> Problem statement: Below is a listing; retype exactly the line with "Viewport: 580px width, 370px" and every line after it through the end, and only those, leaving out the pictures.

> Dataset entries:
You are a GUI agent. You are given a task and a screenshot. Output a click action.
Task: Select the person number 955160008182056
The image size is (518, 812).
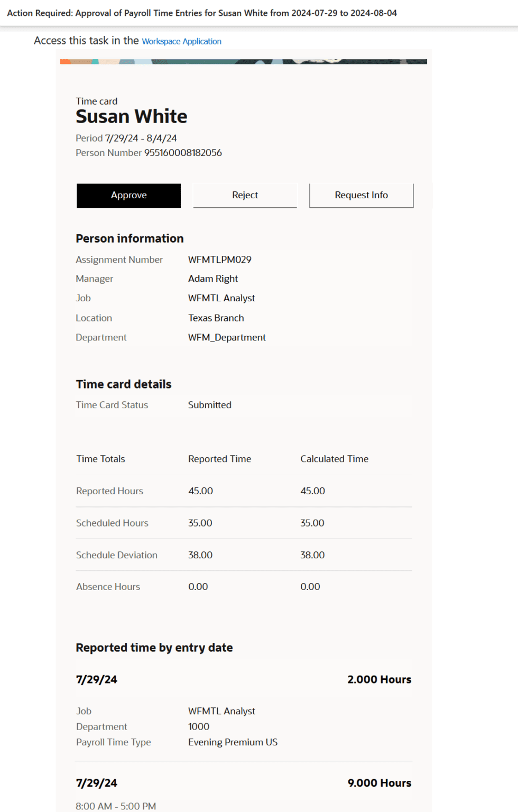point(183,153)
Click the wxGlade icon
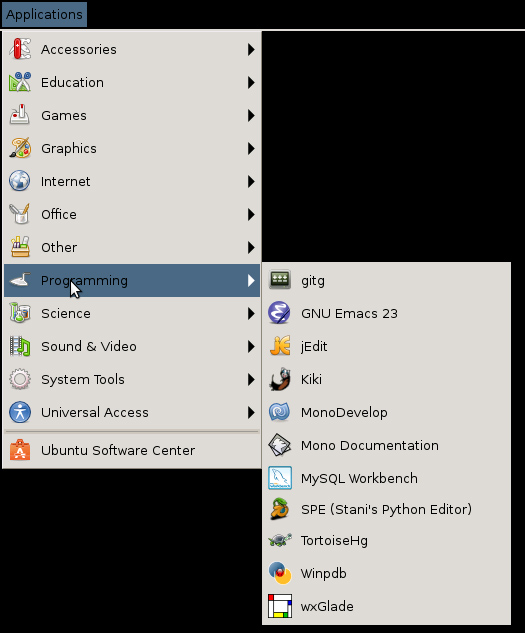The height and width of the screenshot is (633, 525). coord(280,606)
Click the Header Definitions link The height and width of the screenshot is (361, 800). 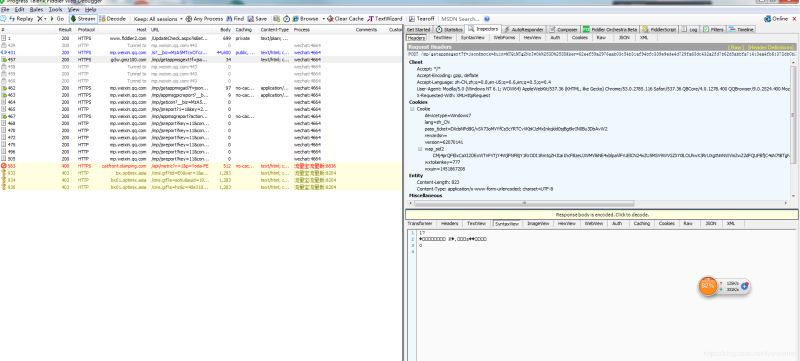pyautogui.click(x=770, y=47)
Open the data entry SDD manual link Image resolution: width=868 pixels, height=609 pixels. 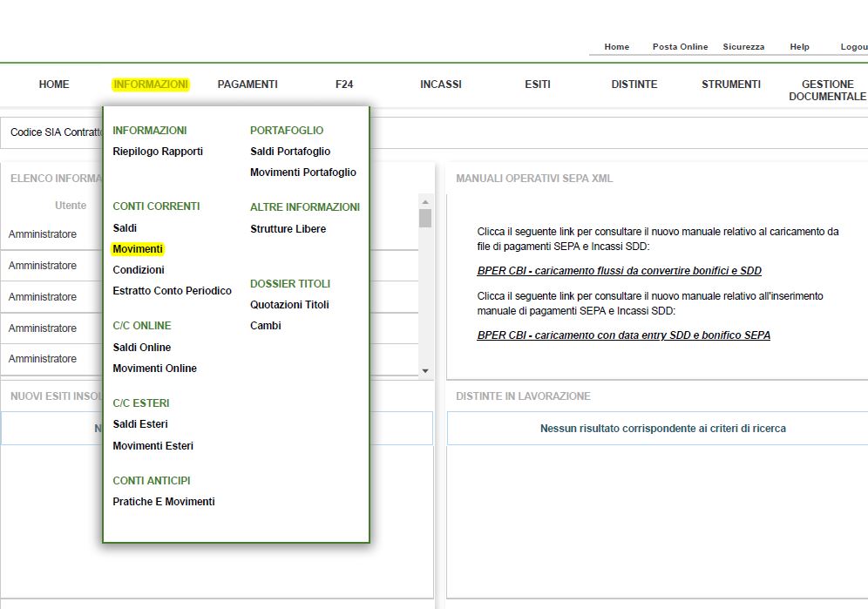pos(623,335)
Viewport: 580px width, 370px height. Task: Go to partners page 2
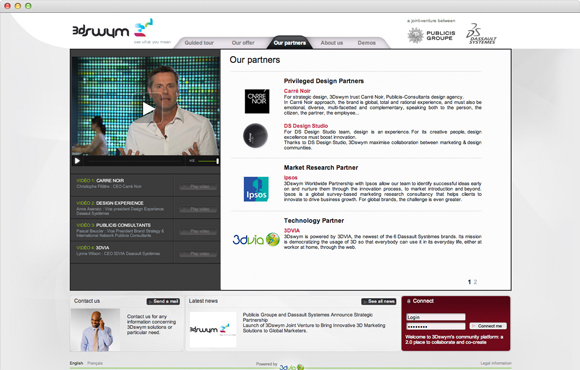pos(475,282)
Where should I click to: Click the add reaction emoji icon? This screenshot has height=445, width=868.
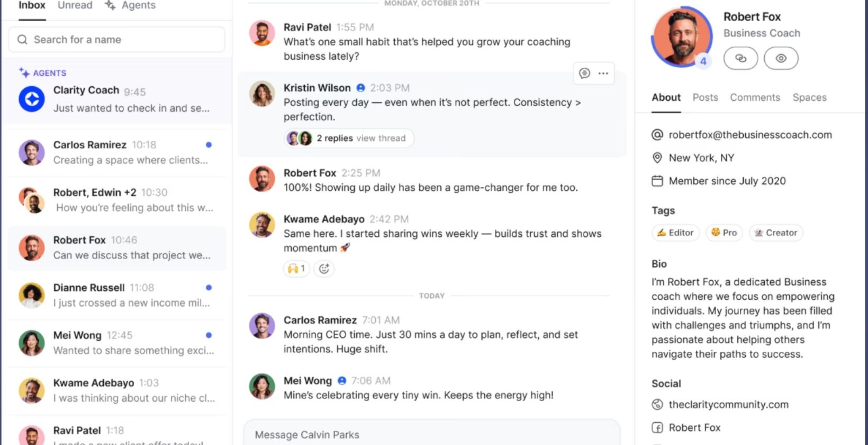pos(324,269)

> Output of the exercise:
Viewport: 580px width, 370px height. Task: Go to partners page 2
pos(475,282)
Where should I click to: Click the add reaction emoji icon? This screenshot has height=445, width=868.
pos(324,269)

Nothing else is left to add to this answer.